Sound lending principles require the lender to know and understand the borrower, their situation, their objectives, their ability and intention to repay, structure the loan to suit the borrower and the lender and their respective objectives, monitor the loan and the borrower through the life of the loan. As long as lenders are ‘reluctant’ lenders, the level of diligence in the credit process will be high.
What went wrong that led to the 2008 credit crisis? Was it proprietary trading? Sub prime lending? Hedge funds or private equity? Was it LBOs? I don’t think so. Some of these are symptoms but they are not the cause. I think it will be difficult to define a cause, but I also think that we can be more specific about the causes and get closer to the mechanics of the meltdown.
How the bubble was blown:
Lenders became too willing to lend. They became more willing to lend than borrowers were to borrow. This resulted in weak lending standards and weak loan covenants. Basically, people borrowed too much because some other people lent them too much. But what made lenders behave this way?
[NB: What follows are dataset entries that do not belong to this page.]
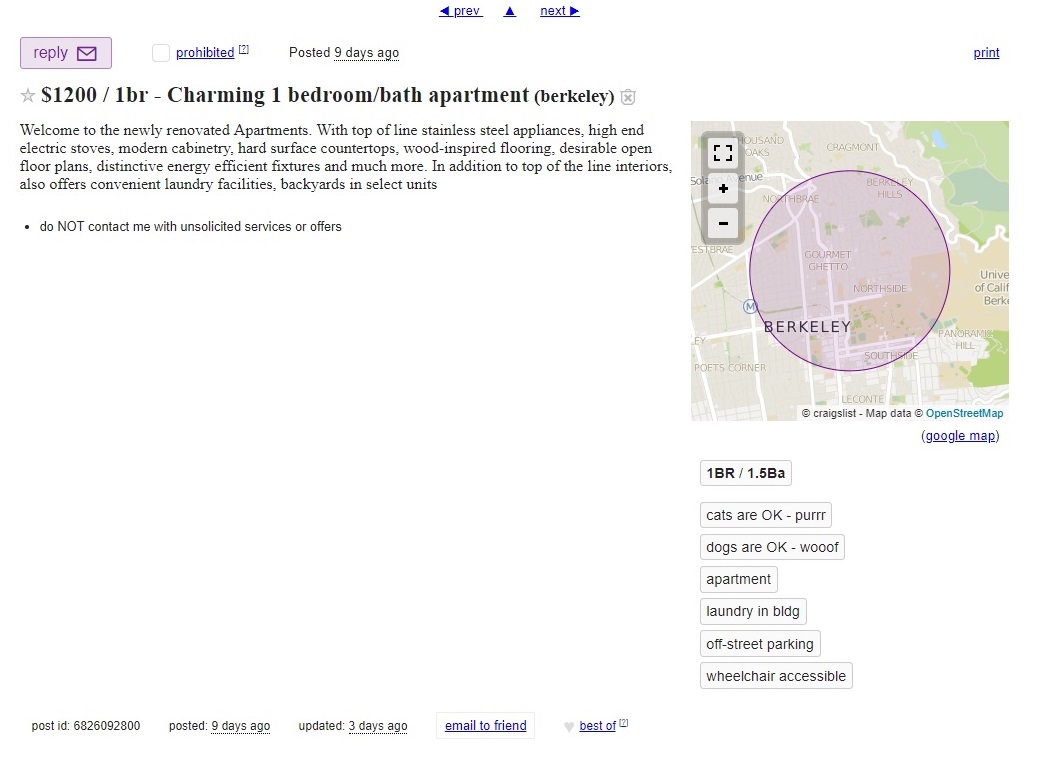Go up to listings with the triangle arrow
1058x757 pixels.
pos(510,11)
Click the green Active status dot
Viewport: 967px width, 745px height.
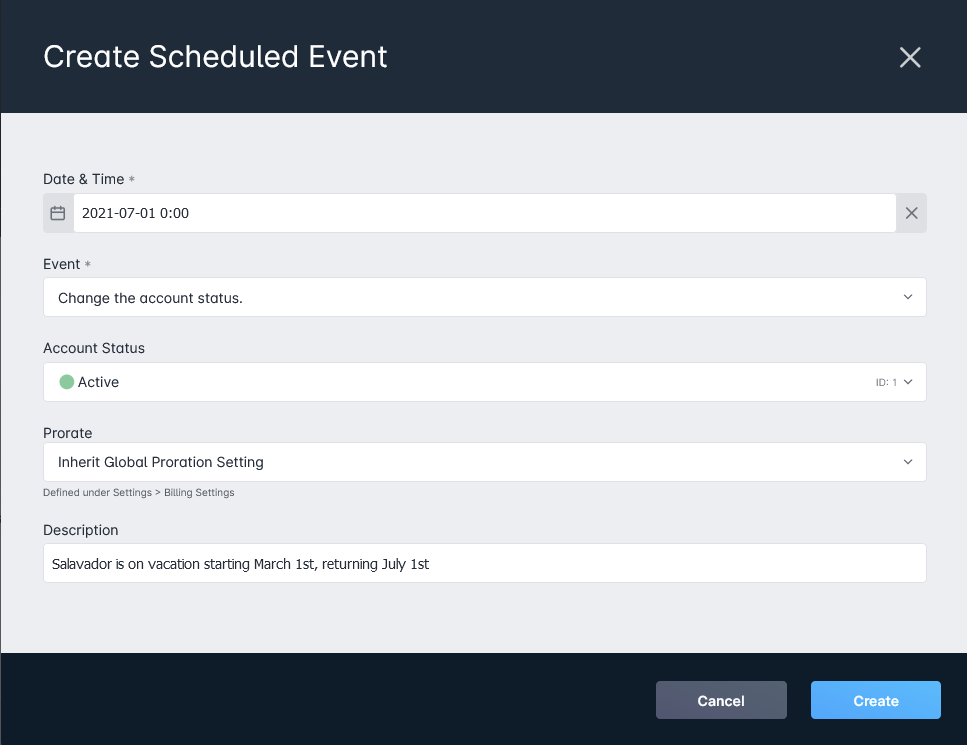click(67, 382)
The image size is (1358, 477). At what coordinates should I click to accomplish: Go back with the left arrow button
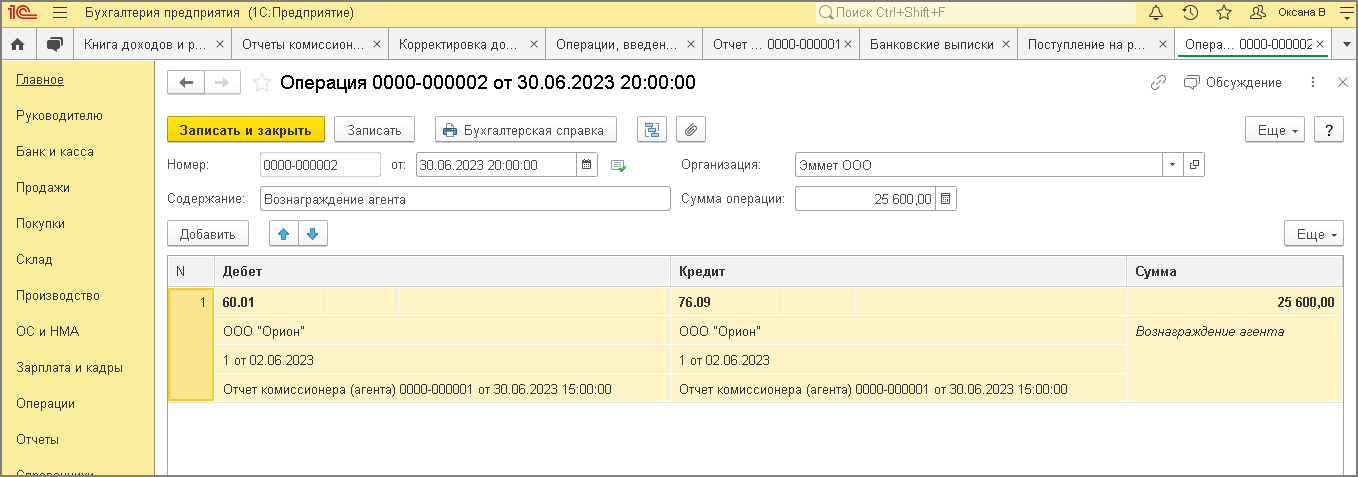pyautogui.click(x=186, y=83)
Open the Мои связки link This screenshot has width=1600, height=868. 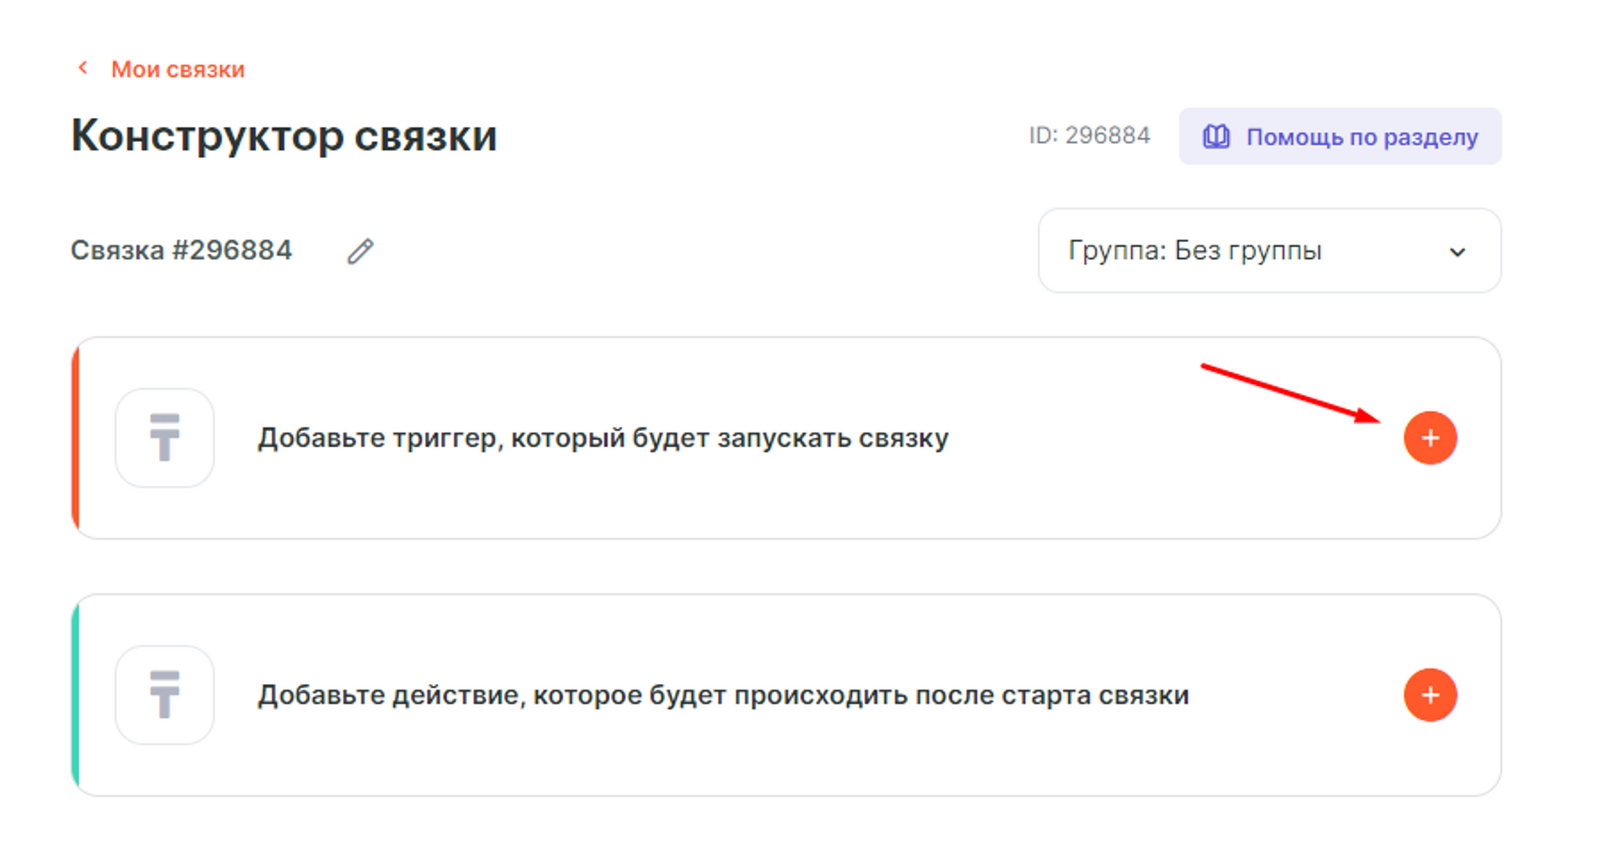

There was demand to buy mortgages. This came from demand for mortgage backed securities which in turn came from demand for CDOs. Every link in the chain is an intermediary. There was demand for yield. There was excess demand for yield. Why?
There was insufficient supply of income bearing assets, or the yield from income bearing assets had compressed to very low levels. This was certainly true of corporate debt. Spread compression occurred across all corporate credit across all credit qualities. There was excess demand for yield. Why?
Was it that investors were allocating away from equities and commodities and towards fixed income? Certainly pension funds in the aftermath of the Dot Com induced bubble and crisis would have allocated away from risky assets towards less risk assets, or so they thought. The losses arising from equity investments from 2001 – 2002, the increasing funding deficit building at many pensions meant that pensions became desperate yield seekers.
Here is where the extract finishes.